Blog Post

an artistic depiction of an android with a translucent head, its internal circuits vaguely visible

Day 1

The week began by assisting in the integration of the Postgres database with both the OCR system and the LLM. I created a sentence embedding component using the all-MiniLM-L2-v6 model, integrating it with dynamic vector size allocation. Experimenting with chunking by sentence instead of paragraph, I generated a dump file of a sample database with columns for chunk embeddings. A demo file for pgvector querying of the sample database was also created, showcasing the new capabilities.

Day 2

On the second day, I attempted to create sentence embedding components that utilize GPU for improved performance.
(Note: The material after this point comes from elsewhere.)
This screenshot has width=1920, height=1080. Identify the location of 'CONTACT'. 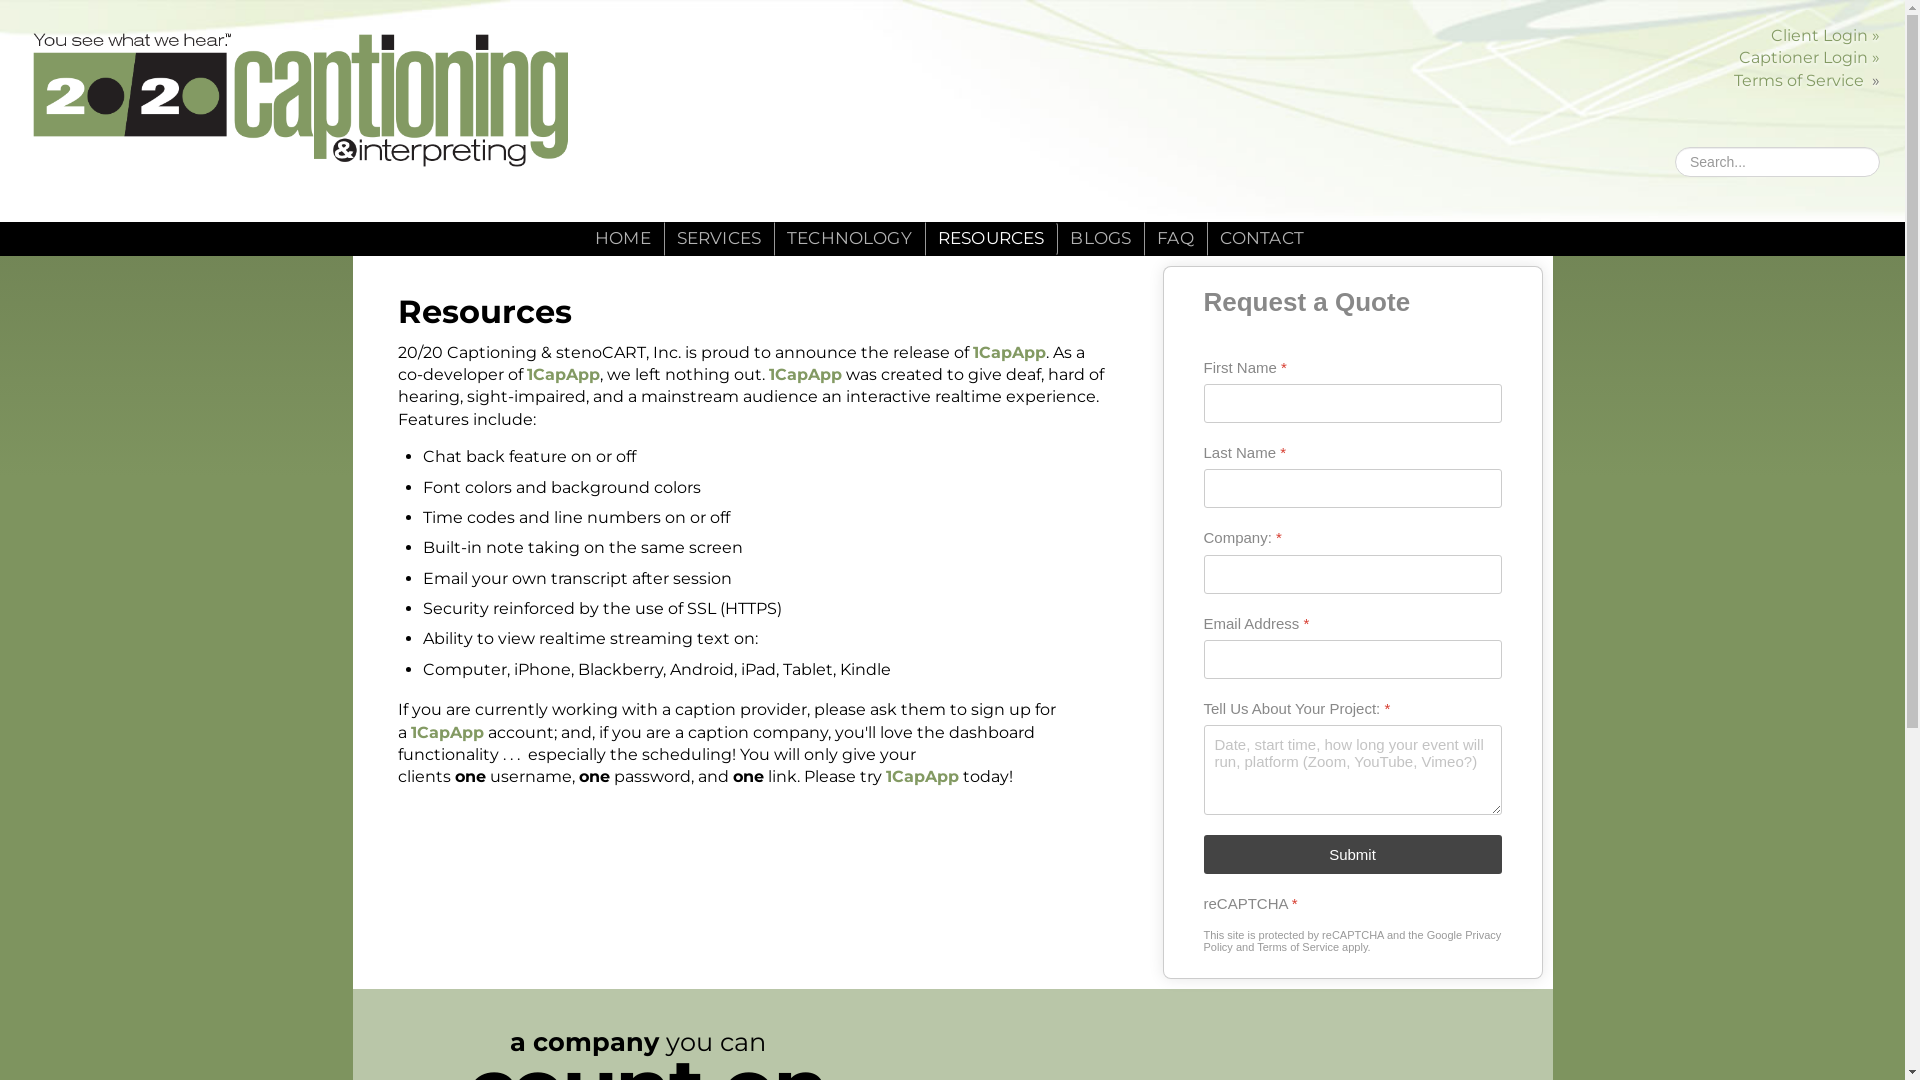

Clear log messages were added to improve traceability, and unit tests were extended to cover the new components and functionalities.

Day 3

The third day involved creating a Jupyter notebook to demonstrate the pgvector integration. This notebook serves as a valuable resource for showcasing the capabilities and functionalities of the pgvector integration with our database system.

Day 4

Documentation was the focus of the fourth day. Comprehensive documentation of the application was created, detailing the system architecture, integration processes, and usage instructions. This documentation is crucial for future development and maintenance, ensuring that all aspects of the system are well-understood and accessible.

Day 5

The final day of the week is dedicated to preparing for post-OJT requirements. This includes compiling weekly reports, finalizing documentation, and creating blog posts to summarize the weekly activities and achievements.